- [PROMPT]:
Rewrite the listing below, switching every "GUI agent" to "desktop assistant" and leaving everything else as it is.

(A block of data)

— Start —

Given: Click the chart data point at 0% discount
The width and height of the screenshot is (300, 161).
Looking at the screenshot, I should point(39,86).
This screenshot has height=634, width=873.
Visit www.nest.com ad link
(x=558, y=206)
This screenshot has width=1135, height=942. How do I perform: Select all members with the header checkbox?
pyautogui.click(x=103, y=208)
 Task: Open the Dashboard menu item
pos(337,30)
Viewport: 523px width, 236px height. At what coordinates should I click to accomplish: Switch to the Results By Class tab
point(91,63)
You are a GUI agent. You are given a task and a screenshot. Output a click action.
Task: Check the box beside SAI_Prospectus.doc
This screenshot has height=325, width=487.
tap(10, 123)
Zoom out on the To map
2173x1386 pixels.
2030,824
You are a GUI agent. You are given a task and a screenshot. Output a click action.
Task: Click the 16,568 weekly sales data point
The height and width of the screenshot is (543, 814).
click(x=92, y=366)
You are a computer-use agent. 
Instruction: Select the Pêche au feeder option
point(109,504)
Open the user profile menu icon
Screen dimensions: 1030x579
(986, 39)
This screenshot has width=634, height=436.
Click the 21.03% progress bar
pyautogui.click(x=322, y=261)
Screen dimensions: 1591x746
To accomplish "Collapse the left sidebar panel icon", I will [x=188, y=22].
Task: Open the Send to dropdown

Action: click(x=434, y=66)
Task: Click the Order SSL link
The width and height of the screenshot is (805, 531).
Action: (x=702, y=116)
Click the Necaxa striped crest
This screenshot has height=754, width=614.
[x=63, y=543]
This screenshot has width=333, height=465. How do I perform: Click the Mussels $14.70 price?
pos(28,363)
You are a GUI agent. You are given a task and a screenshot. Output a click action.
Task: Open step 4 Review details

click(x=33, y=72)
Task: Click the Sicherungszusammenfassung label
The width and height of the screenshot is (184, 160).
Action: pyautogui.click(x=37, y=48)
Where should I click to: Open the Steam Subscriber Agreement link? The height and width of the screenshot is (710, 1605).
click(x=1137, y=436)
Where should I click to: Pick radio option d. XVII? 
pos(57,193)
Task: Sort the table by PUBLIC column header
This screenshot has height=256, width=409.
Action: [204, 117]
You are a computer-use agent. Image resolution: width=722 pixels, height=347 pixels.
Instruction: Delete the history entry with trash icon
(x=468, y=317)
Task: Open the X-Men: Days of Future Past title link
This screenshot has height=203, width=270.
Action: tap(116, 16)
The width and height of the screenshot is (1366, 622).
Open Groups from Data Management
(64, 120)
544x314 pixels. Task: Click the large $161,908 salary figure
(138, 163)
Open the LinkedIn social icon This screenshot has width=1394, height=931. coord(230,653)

— End —

- [FINISHED EXERCISE]:
Given: Click the chart data point at 0% discount
The width and height of the screenshot is (300, 161).
Looking at the screenshot, I should point(39,86).
This screenshot has height=634, width=873.
Visit www.nest.com ad link
(x=558, y=206)
This screenshot has width=1135, height=942. How do I perform: Select all members with the header checkbox?
pyautogui.click(x=103, y=208)
 Task: Open the Dashboard menu item
pos(337,30)
Viewport: 523px width, 236px height. At what coordinates should I click to accomplish: Switch to the Results By Class tab
point(91,63)
You are a desktop assistant. You are given a task and a screenshot. Output a click action.
Task: Check the box beside SAI_Prospectus.doc
This screenshot has height=325, width=487.
tap(10, 123)
Zoom out on the To map
2173x1386 pixels.
2030,824
You are a desktop assistant. You are given a task and a screenshot. Output a click action.
Task: Click the 16,568 weekly sales data point
The height and width of the screenshot is (543, 814).
click(x=92, y=366)
You are a computer-use agent. 
Instruction: Select the Pêche au feeder option
point(109,504)
Open the user profile menu icon
Screen dimensions: 1030x579
(986, 39)
This screenshot has width=634, height=436.
Click the 21.03% progress bar
pyautogui.click(x=322, y=261)
Screen dimensions: 1591x746
To accomplish "Collapse the left sidebar panel icon", I will [x=188, y=22].
Task: Open the Send to dropdown

Action: click(x=434, y=66)
Task: Click the Order SSL link
The width and height of the screenshot is (805, 531).
Action: (x=702, y=116)
Click the Necaxa striped crest
This screenshot has height=754, width=614.
[x=63, y=543]
This screenshot has width=333, height=465. How do I perform: Click the Mussels $14.70 price?
pos(28,363)
You are a desktop assistant. You are given a task and a screenshot. Output a click action.
Task: Open step 4 Review details

click(x=33, y=72)
Task: Click the Sicherungszusammenfassung label
The width and height of the screenshot is (184, 160).
Action: pyautogui.click(x=37, y=48)
Where should I click to: Open the Steam Subscriber Agreement link? The height and width of the screenshot is (710, 1605).
click(x=1137, y=436)
Where should I click to: Pick radio option d. XVII? 
pos(57,193)
Task: Sort the table by PUBLIC column header
This screenshot has height=256, width=409.
Action: [204, 117]
You are a computer-use agent. Image resolution: width=722 pixels, height=347 pixels.
Instruction: Delete the history entry with trash icon
(x=468, y=317)
Task: Open the X-Men: Days of Future Past title link
This screenshot has height=203, width=270.
Action: tap(116, 16)
The width and height of the screenshot is (1366, 622).
Open Groups from Data Management
(64, 120)
544x314 pixels. Task: Click the large $161,908 salary figure
(138, 163)
Open the LinkedIn social icon This screenshot has width=1394, height=931. coord(230,653)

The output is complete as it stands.